Each person's share of that larger figure is $227,000 and rising, the group said.

The group's advisory board includes Erskine Bowles and Alan Simpson, the former co-chairs of the National Commission on Fiscal Responsibility and Reform that developed a sweeping deficit-reduction plan.

The Can Kicks Back is working with the Campaign to Fix the Debt, an organization founded by Bowles and Simpson that also includes leading corporate chief executives.

The group is trying to build off the engagement of many young people in the presidential election and wants to launch chapters on at least 500 college campuses by the end of the 2013 spring semester.

The group's goal is to pressure Congress and the White House to agree to "a bold, balanced and bipartisan 'grand bargain' on fiscal issues" by the Fourth of July. To do that, the group wants young people to commit to making a 30-second phone call each week to a member of Congress pushing for a deficit-reduction deal.
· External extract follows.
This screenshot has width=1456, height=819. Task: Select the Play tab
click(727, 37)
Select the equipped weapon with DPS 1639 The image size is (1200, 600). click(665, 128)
"It's a simple act, sort of 30 seconds to save your future," Schoenike said. The group wants those calls to add up to a "million millennial minutes."

"There's such a disconnect between what we see in the real world and what happens in Washington," said Nick Troiano, the group's other co-founder.

Comments last week by Obama and House Speaker John A. Boehner (R-Ohio) about their willingness to compromise on tax rates and revenues are a good sign for a possible compromise, but young people can add to the pressure to make a deal, Troiano said.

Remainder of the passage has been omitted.